Allah mengingatkan hambanya dengan banyak cara, salah satunya adalah gempa bumi ini. Misalnya kisah kaum Nabi Luth yang membangkang hingga mendapat bencana alam yang sangat hebat. Namun, apakah setiap bencana gempa bumi atau bencana alam lainnya bisa ditafsirkan sebagai teguran Tuhan? Jawabannya dengan tegas adalah tidak!, sama sekali tidak!.

Sebagaimana dijelaskan sebelumnya, dari aspek teologis tak ada kekhususan dalam hal bencana alam dari kejadian apapun. Bila berbicara soal teguran Tuhan, maka teks-teks agama Islam menegaskan bahwa semua hal bisa menjadi bentuk teguran Tuhan. Sakit, rezeki yang sulit, gagal panen, kematian, dan segala ketidaknyamanan bisa menjadi bentuk teguran Tuhan agar seorang hamba kembali mengingat-Nya. Rasa berat dan enggan untuk beribadah juga bentuk teguran yang paling nyata.    

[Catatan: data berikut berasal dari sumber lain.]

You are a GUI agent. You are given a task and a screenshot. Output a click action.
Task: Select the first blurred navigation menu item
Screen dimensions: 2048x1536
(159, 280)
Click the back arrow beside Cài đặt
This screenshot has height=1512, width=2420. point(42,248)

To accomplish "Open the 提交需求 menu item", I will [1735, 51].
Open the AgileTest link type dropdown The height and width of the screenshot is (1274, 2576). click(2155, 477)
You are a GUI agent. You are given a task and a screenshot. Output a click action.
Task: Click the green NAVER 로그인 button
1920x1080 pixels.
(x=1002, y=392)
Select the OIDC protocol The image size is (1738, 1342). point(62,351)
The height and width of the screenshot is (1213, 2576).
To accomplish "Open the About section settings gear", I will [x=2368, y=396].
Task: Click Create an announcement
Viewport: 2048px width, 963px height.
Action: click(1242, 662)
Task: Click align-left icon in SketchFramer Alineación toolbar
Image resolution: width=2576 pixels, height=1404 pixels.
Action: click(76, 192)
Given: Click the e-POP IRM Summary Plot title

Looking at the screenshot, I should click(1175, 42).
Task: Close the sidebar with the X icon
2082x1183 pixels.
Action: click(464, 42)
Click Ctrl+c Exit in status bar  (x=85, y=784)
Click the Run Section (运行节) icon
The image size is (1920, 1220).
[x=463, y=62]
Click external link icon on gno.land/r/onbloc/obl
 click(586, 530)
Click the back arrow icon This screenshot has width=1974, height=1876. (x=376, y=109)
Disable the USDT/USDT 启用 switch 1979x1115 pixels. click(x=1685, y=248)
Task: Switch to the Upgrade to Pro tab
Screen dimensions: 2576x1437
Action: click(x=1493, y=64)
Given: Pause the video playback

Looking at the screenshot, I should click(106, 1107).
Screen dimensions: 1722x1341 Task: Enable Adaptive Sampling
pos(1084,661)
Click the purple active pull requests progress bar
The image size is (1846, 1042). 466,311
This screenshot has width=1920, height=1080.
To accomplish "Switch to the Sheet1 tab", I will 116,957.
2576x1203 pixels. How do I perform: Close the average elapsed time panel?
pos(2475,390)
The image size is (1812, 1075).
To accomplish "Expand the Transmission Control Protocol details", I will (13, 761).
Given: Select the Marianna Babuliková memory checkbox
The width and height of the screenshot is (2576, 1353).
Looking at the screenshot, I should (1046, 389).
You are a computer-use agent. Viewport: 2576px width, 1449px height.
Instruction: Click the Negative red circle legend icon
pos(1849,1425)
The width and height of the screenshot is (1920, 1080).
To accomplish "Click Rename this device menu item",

Selain itu, ada juga teguran yang tampak sebagai kenikmatan, misalnya: kekayaan, kesuksesan dan umur panjang yang disertai meningkatnya jumlah maksiat. Ini semua adalah teguran paling parah yang diberikan Allah kepada hambanya yang sudah terkunci mata hatinya. Jadi, jangan gegabah memvonis bahwa korban gempa bumi adalah orang-orang yang mendapat teguran (azab) dari Allah. Vonis semacam ini dilarang sebab hanya Allah yang tahu rahasia di balik setiap kejadian. 

Sikap kita terhadap sebuah musibah harus dipilah menjadi dua; sikap terhadap diri sendiri dan sikap terhadap orang lain. Ketika diri kita sendiri mendapat musibah, apa pun itu mulai yang ringan hingga berat, maka seyogyanya kita intropeksi jangan-jangan itu adalah teguran Tuhan kepada kita sehingga bisa berubah menjadi pribadi yang lebih baik dan bersemangat dalam beribadah.

Namun demikian ketika orang lain yang mendapatkan musibah, apa pun itu, maka kita harus melihatnya sebagai fenomena alami (sunnatullah) yang terjadi sebab faktor-faktor natural tanpa membumbuinya dengan banyak prasangka yang menyakitkan bagi korban atau keluarganya, apalagi bila yang terkena musibah bukanlah pelaku maksiat, seperti kebanyakan kasus gempa di Indonesia selama ini.